* Task brief *
From the line that holds "LODGING Magazine (685, 40)" to the last line of the data, copy everything exactly; leave out all the rest.

* Task material *
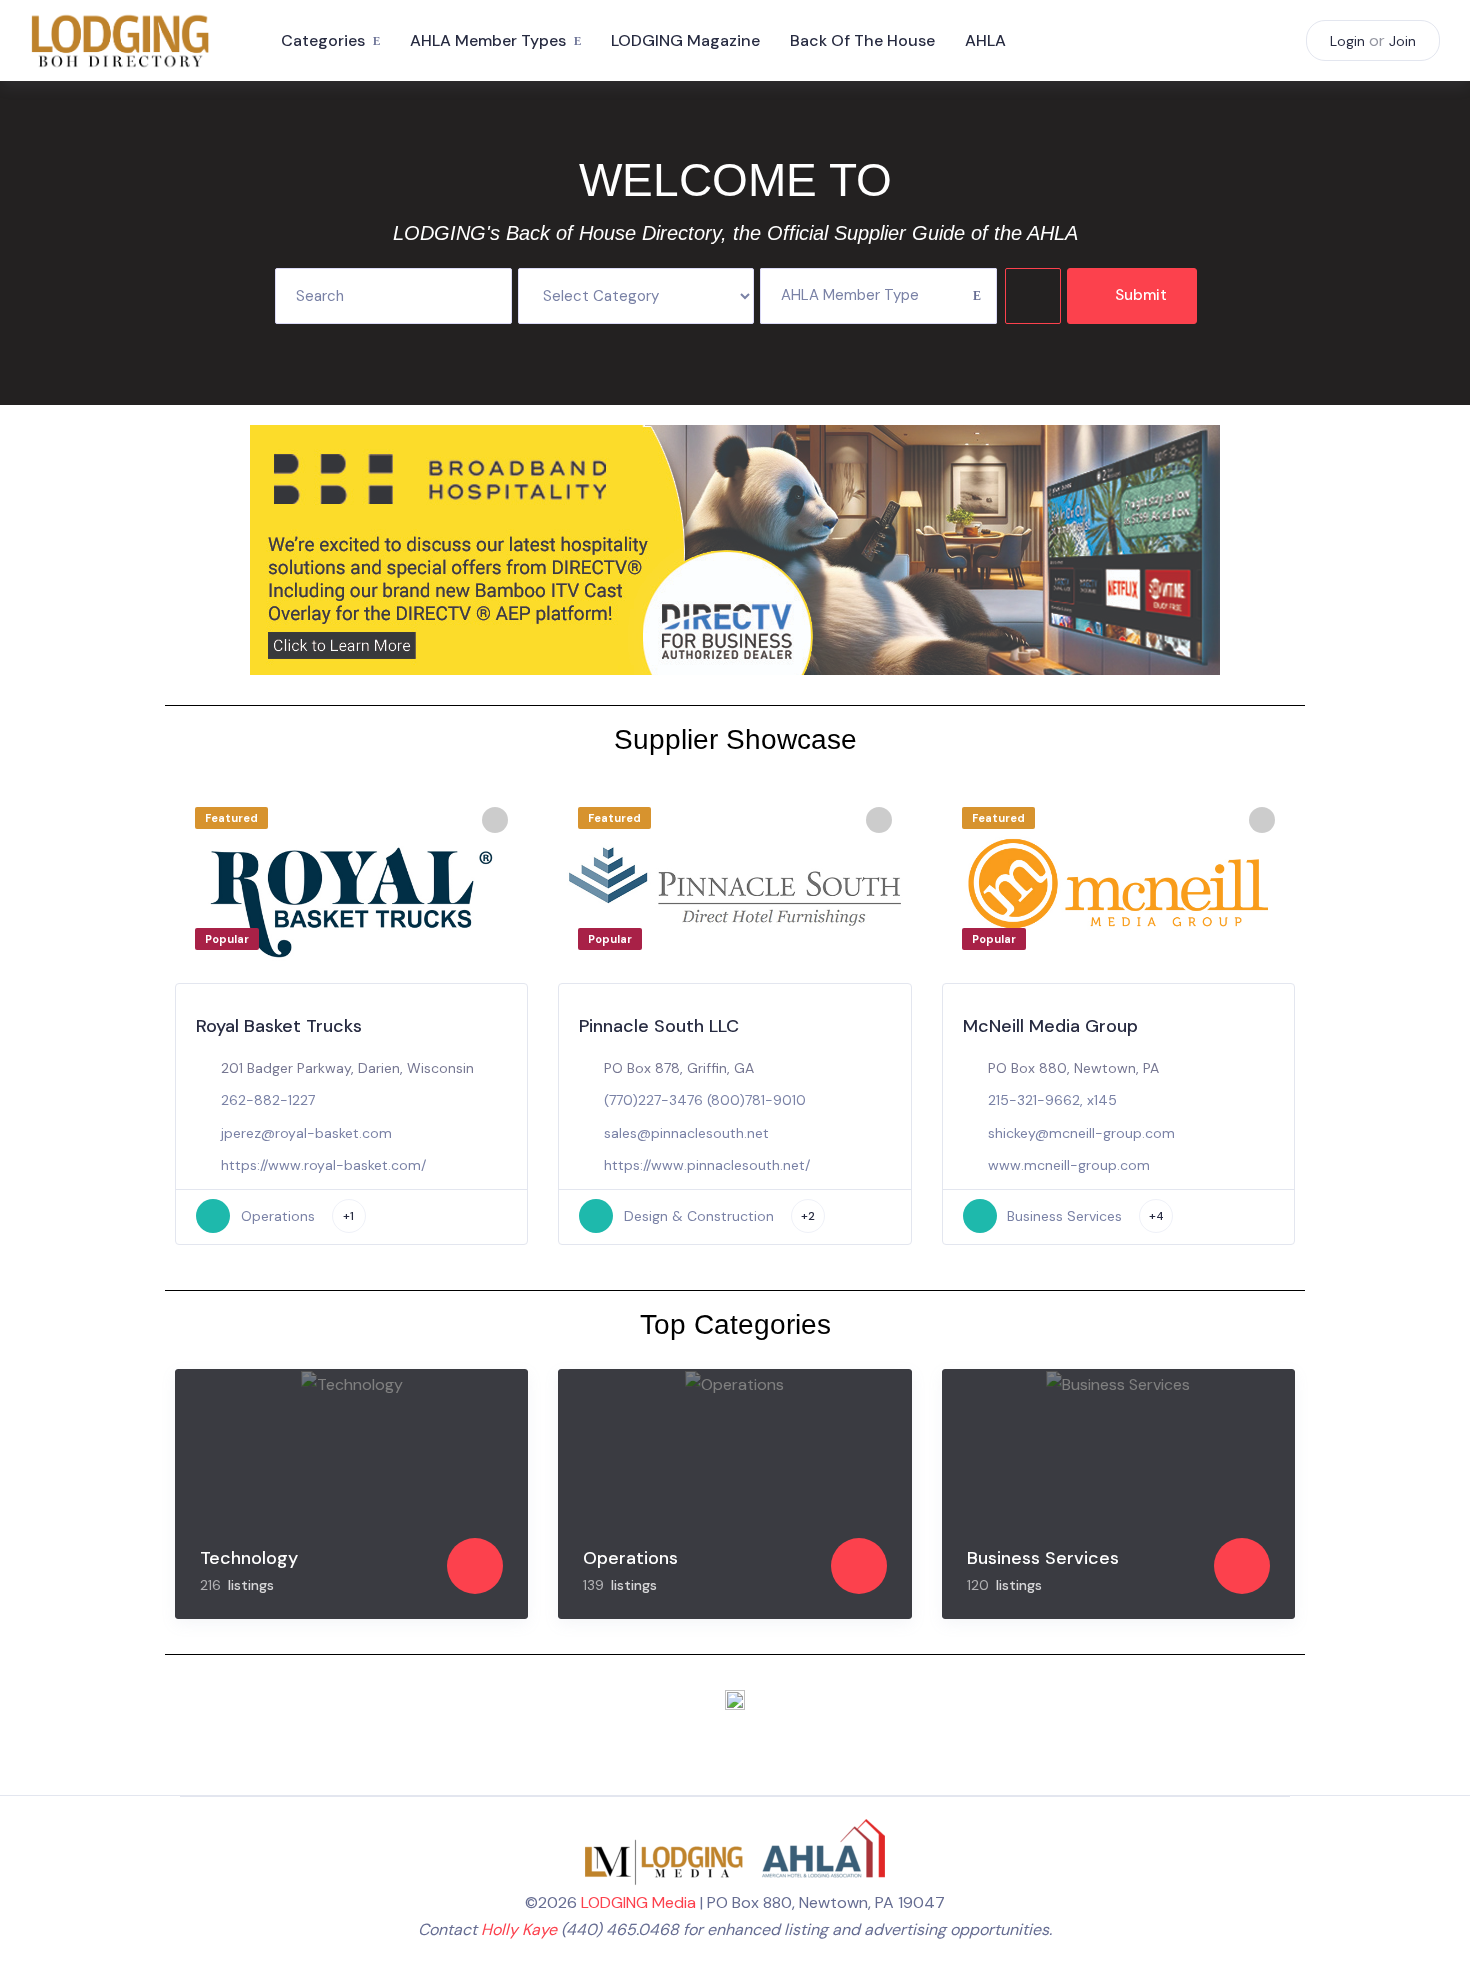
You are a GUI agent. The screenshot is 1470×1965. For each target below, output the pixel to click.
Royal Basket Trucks (279, 1026)
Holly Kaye (519, 1929)
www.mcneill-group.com (1069, 1165)
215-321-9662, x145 (1052, 1100)
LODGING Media (638, 1902)
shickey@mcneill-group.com (1081, 1133)
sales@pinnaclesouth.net (686, 1133)
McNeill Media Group (1050, 1026)
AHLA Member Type (850, 295)
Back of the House (862, 40)
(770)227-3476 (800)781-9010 (705, 1100)
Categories (323, 40)
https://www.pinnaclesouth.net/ (707, 1165)
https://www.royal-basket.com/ (323, 1165)
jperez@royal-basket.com (306, 1133)
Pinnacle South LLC (659, 1026)
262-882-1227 (268, 1100)
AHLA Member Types (488, 40)
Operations (278, 1216)
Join (1402, 41)
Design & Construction (699, 1216)
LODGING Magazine (685, 40)
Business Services (1064, 1216)
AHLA (985, 40)
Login (1347, 41)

* Expected answer *
LODGING Magazine (685, 40)
Business Services (1064, 1216)
AHLA (985, 40)
Login (1347, 41)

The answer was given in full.